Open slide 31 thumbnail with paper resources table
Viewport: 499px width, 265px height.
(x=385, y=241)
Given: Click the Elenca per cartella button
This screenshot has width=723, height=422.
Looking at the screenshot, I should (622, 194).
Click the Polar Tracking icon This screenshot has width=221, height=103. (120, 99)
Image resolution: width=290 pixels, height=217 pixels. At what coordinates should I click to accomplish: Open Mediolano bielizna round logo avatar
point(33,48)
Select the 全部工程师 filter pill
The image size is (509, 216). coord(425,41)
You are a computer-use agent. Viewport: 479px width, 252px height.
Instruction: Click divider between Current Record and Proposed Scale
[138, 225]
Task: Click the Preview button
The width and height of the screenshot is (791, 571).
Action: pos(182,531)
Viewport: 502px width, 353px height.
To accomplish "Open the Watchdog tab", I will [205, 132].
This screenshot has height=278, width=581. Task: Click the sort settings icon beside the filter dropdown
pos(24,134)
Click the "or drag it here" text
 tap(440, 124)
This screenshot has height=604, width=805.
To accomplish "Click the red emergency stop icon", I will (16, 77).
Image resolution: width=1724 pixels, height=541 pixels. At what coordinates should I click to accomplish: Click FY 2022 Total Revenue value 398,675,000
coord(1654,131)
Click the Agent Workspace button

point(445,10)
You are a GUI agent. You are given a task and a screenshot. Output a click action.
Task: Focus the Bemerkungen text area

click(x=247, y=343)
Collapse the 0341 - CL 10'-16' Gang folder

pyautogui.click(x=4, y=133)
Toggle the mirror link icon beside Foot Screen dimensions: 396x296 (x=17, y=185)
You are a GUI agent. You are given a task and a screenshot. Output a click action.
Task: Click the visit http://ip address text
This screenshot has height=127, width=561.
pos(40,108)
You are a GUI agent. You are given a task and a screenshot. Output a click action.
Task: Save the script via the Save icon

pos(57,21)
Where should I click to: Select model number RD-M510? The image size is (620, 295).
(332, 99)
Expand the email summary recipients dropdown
◇ ◇ ◇
**What to do**
Could you retype every record above exactly as written?

**Exercise answer**
Open slide 31 thumbnail with paper resources table
Viewport: 499px width, 265px height.
(x=385, y=241)
Given: Click the Elenca per cartella button
This screenshot has width=723, height=422.
Looking at the screenshot, I should (622, 194).
Click the Polar Tracking icon This screenshot has width=221, height=103. (120, 99)
Image resolution: width=290 pixels, height=217 pixels. At what coordinates should I click to accomplish: Open Mediolano bielizna round logo avatar
point(33,48)
Select the 全部工程师 filter pill
The image size is (509, 216). coord(425,41)
You are a computer-use agent. Viewport: 479px width, 252px height.
Instruction: Click divider between Current Record and Proposed Scale
[138, 225]
Task: Click the Preview button
The width and height of the screenshot is (791, 571).
Action: pos(182,531)
Viewport: 502px width, 353px height.
To accomplish "Open the Watchdog tab", I will [205, 132].
This screenshot has height=278, width=581. Task: Click the sort settings icon beside the filter dropdown
pos(24,134)
Click the "or drag it here" text
 tap(440, 124)
This screenshot has height=604, width=805.
To accomplish "Click the red emergency stop icon", I will (16, 77).
Image resolution: width=1724 pixels, height=541 pixels. At what coordinates should I click to accomplish: Click FY 2022 Total Revenue value 398,675,000
coord(1654,131)
Click the Agent Workspace button

point(445,10)
You are a GUI agent. You are given a task and a screenshot. Output a click action.
Task: Focus the Bemerkungen text area

click(x=247, y=343)
Collapse the 0341 - CL 10'-16' Gang folder

pyautogui.click(x=4, y=133)
Toggle the mirror link icon beside Foot Screen dimensions: 396x296 (x=17, y=185)
You are a GUI agent. You are given a task and a screenshot. Output a click action.
Task: Click the visit http://ip address text
This screenshot has height=127, width=561.
pos(40,108)
You are a GUI agent. You are given a task and a screenshot. Output a click action.
Task: Save the script via the Save icon

pos(57,21)
Where should I click to: Select model number RD-M510? The image size is (620, 295).
(332, 99)
Expand the email summary recipients dropdown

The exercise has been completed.